* [Assignment] Every entry is to be set down a second time, precisely as written.

* [Supplied records]
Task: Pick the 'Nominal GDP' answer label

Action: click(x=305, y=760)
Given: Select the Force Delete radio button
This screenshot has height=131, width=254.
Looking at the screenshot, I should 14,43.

* [Answer section]
Task: Pick the 'Nominal GDP' answer label

Action: click(x=305, y=760)
Given: Select the Force Delete radio button
This screenshot has height=131, width=254.
Looking at the screenshot, I should 14,43.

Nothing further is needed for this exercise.